(Stored data)
★ ★ ★
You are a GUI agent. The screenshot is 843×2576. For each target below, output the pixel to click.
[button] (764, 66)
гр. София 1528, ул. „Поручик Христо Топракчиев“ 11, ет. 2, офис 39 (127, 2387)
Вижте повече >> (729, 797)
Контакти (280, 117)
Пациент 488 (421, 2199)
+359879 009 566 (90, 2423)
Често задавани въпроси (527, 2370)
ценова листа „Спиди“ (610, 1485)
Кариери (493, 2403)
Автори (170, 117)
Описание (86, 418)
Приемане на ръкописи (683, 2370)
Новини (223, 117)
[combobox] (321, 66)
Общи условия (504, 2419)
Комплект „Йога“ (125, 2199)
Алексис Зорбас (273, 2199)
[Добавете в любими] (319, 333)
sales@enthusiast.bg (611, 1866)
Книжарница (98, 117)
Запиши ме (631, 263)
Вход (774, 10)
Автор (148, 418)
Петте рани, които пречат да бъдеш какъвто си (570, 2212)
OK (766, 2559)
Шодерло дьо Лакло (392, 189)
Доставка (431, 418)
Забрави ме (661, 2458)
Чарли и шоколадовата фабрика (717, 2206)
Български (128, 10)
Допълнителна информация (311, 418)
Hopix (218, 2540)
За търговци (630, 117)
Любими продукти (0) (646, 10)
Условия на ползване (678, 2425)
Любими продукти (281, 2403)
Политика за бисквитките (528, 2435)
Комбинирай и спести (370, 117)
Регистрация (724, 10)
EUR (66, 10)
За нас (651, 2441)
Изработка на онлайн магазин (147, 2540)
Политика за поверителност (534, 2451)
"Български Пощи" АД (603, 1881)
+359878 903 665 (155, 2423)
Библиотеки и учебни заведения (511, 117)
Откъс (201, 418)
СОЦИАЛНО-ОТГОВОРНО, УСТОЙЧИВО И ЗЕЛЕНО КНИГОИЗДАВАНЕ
★ ★ ★
Find the string "Политика" in the data. Report each line it appears in.

Политика за бисквитките (528, 2435)
Политика за поверителност (534, 2451)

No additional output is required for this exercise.